10 Minutes 38 Seconds in This Strange World by Elif Shafak

10 Minutes 38 Seconds in This Strange World by Elif Shafak

Author:Elif Shafak
Language: eng
Format: mobi, epub
ISBN: 9780241979457
Publisher: Penguin Books Ltd
Published: 2019-06-05T23:00:00+00:00


That whole week, galvanized by the upbeat mood, gazinos and nightclubs were full to bursting. On Friday, after the evening prayer, Bitter Ma sent Leila to a stag party at a konak by the Bosphorus. All night long, thinking about D/Ali and what he had said to her, she was assailed by a gloom she couldn’t overcome, unable to pretend and play along, her whole manner painfully slow, sluggish, as if dredged from a lake. She sensed the hosts were unhappy with her performance and would later complain to the madam. Clowns and prostitutes, she thought bitterly, who wants them around when they are sad?

On the way back, she trudged wearily, her feet throbbing from standing in high heels for hours on end. She was starving, not having eaten since lunch the day before. No one thought about offering her food on such nights, and she never asked.
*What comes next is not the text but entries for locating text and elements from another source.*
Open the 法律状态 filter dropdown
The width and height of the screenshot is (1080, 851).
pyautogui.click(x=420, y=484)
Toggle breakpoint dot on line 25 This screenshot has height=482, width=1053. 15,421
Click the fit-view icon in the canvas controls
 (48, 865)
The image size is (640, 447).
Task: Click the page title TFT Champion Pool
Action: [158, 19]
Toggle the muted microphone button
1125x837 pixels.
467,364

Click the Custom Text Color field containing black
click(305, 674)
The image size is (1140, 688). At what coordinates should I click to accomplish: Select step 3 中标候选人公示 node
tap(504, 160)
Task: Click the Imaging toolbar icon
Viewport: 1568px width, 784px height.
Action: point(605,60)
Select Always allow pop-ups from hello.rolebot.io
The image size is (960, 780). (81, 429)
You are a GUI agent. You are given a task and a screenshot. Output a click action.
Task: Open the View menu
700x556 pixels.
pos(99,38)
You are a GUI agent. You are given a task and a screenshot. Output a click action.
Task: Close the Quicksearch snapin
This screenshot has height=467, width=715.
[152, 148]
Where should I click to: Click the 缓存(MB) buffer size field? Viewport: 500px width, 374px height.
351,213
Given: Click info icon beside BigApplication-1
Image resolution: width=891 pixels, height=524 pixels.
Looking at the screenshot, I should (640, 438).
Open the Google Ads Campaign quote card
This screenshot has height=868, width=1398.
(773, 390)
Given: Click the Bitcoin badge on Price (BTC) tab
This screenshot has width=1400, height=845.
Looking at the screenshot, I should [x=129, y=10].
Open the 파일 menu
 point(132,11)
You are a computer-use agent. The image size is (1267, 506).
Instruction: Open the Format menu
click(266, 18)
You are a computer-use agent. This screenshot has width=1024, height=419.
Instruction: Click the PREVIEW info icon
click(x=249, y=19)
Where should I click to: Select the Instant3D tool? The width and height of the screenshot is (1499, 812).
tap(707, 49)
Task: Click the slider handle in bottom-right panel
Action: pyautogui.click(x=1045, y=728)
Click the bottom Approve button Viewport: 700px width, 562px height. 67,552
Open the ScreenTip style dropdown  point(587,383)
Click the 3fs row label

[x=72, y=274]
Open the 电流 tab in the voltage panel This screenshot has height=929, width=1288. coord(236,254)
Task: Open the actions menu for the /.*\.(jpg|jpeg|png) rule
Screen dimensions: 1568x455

The sun was rising over the red-tiled rooftops and lead-covered domes. The air had a fresh feel, the scent of a promise. She passed by apartment buildings still asleep. A few paces ahead she noticed a basket, tied to a rope that was hanging from a window on an upper floor. Inside were what looked like potatoes and onions. Someone must have ordered them from the grocer’s nearby and forgotten to haul the basket up.

A sound made her stop in her tracks. She grew still, straining to hear. A few seconds later, she caught a whimper so feeble that at first she thought she might have imagined it, courtesy of her sleep-deprived brain. Then she glimpsed a shapeless silhouette on the pavement, a heap of flesh and fur. A wounded cat.

Simultaneously, someone else had seen the animal and was approaching from the opposite side of the road. A woman. With her soft brown eyes that crinkled at the corners, pointy nose and stout frame, she resembled a bird – a bird that a child might have drawn, bubbly and round.

‘Is the cat okay?’ the woman asked.

They both leaned forward and saw it in the same instant: its intestines spilled out, its breathing slow and laboured, the animal was horribly injured.

Leila took off her scarf and wrapped it around the cat. Gently, she lifted it, cradling it in one arm. ‘We need to find a vet.’

‘At this hour?’

‘Well, we don’t have much choice, do we?’

They began to walk together.

‘My name is Leila, by the way. With an “i” in the middle, not a “y”. I’ve changed the spelling.’

‘I’m Humeyra. Spelled the normal way. I work in a gazino down by the wharf.’

‘What do you do there?’

‘Me and my band, we are on stage every night,’ she said, and added more forcefully, and not without a trace of pride, ‘I’m a singer.’

‘Oh, do you sing any Elvis?’

‘No. We do old songs, ballads, some new stuff too, mostly arabesque.’

The vet, when they were able to find one, was irritated at being woken up at this hour, but thankfully he did not turn them away.

‘In all my years, I’ve never seen anything like this,’ the man said.